Provided records:
- - -

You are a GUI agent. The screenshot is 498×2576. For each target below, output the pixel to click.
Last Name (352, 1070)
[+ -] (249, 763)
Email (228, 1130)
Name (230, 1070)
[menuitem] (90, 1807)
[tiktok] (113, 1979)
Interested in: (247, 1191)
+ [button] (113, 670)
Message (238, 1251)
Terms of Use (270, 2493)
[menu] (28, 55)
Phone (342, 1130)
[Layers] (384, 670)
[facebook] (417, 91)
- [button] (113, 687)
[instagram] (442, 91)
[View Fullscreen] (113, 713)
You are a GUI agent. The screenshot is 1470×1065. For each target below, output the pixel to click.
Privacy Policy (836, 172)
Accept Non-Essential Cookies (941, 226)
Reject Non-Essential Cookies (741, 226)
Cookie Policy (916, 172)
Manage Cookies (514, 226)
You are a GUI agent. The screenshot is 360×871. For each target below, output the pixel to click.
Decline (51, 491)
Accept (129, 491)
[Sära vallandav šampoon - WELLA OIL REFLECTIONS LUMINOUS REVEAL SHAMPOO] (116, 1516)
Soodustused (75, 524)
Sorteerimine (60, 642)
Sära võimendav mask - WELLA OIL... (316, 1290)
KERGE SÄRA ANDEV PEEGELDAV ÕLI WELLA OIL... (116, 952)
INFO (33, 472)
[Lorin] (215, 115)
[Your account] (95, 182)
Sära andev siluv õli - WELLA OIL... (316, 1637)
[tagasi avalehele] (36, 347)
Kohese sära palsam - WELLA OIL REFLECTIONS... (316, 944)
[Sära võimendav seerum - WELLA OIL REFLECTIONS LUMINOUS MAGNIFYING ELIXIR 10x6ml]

- - -

Required action: Output the listing once more. Leave each word as it stands.

Response area:
You are a GUI agent. The screenshot is 498×2576. For each target below, output the pixel to click.
Last Name (352, 1070)
[+ -] (249, 763)
Email (228, 1130)
Name (230, 1070)
[menuitem] (90, 1807)
[tiktok] (113, 1979)
Interested in: (247, 1191)
+ [button] (113, 670)
Message (238, 1251)
Terms of Use (270, 2493)
[menu] (28, 55)
Phone (342, 1130)
[Layers] (384, 670)
[facebook] (417, 91)
- [button] (113, 687)
[instagram] (442, 91)
[View Fullscreen] (113, 713)
You are a GUI agent. The screenshot is 1470×1065. For each target below, output the pixel to click.
Privacy Policy (836, 172)
Accept Non-Essential Cookies (941, 226)
Reject Non-Essential Cookies (741, 226)
Cookie Policy (916, 172)
Manage Cookies (514, 226)
You are a GUI agent. The screenshot is 360×871. For each target below, output the pixel to click.
Decline (51, 491)
Accept (129, 491)
[Sära vallandav šampoon - WELLA OIL REFLECTIONS LUMINOUS REVEAL SHAMPOO] (116, 1516)
Soodustused (75, 524)
Sorteerimine (60, 642)
Sära võimendav mask - WELLA OIL... (316, 1290)
KERGE SÄRA ANDEV PEEGELDAV ÕLI WELLA OIL... (116, 952)
INFO (33, 472)
[Lorin] (215, 115)
[Your account] (95, 182)
Sära andev siluv õli - WELLA OIL... (316, 1637)
[tagasi avalehele] (36, 347)
Kohese sära palsam - WELLA OIL REFLECTIONS... (316, 944)
[Sära võimendav seerum - WELLA OIL REFLECTIONS LUMINOUS MAGNIFYING ELIXIR 10x6ml]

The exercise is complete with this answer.